The GMC Hummer EV is an extremely popular new vehicle with buyers excitedly taking delivery of their new 1,000 horsepower electric trucks. There’s plenty to enjoy with these vehicles if the $112,595 sticker price isn’t a significant deterrent for you. That, of course, is excluding whatever appalling dealer markup may be sitting on top of the price. Nevertheless, the vehicle is so popular that people are flipping the Hummer EV for well over $200,000 USD.
GMC Hummer EV Flips Are Wild
A huge flipper market is expected with the launch of a new and highly anticipated vehicle. Buyers and sellers have made their way to forums and Facebook groups to offer large sums of money for reservations. Buyers are seeing double or nearly triple the original MSRP in the rare cases that someone can find one for sale.
Sellers are cautious about publicly listing the price for their Hummer EVs as many are asking potential buyers to message them instead of listing the price. This tactic is a way to receive serious inquiries or ward off possible internet criticism due to the absurd pricing. However, The Drive managed to find a few prices listed, all of which were sitting above $300,000. They even noted that a salesperson on the Hummer Chat forum claimed that he heard of a Hummer EV being sold in Los Angeles for $450,000, which is likely an attempt at helping sales.
Even the C8 Corvette when it just came out wasn’t this bad.

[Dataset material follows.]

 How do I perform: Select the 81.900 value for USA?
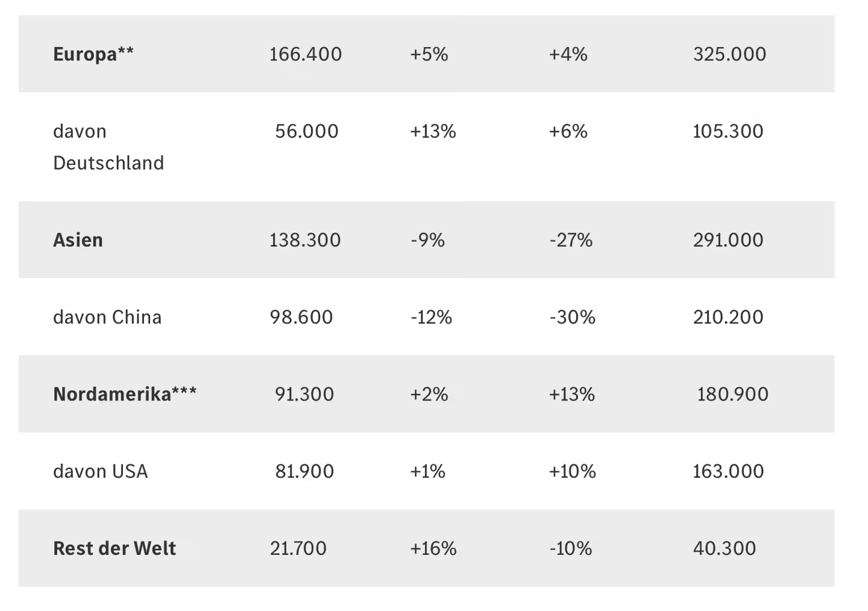tap(304, 472)
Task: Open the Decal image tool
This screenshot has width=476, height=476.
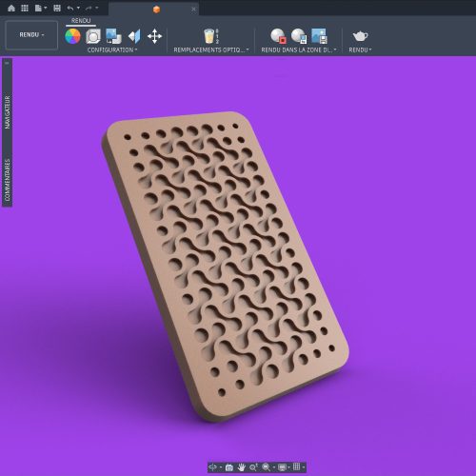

Some people are even selling their reservation slots for up to $60,000, which is a considerable step up from the $100 cost that filled the original reservation slots in just 10 minutes. Some buyers are willing to pay a hefty sum to get a Hummer EV, with one shopper stating that he offered $200,000 to private sellers, and all of them refused as they wouldn’t sell for less than $250,000.
GM announced in late 2020 that it would crack down on dealers marking up the Hummer EV, but it didn’t mention how private sellers would be viewed. Over at Ford, meanwhile, things are being done to force customers to hold onto their F-150 Lightning electric trucks for a fixed amount of time before selling them, a practice that we first saw with the Ford GT supercar.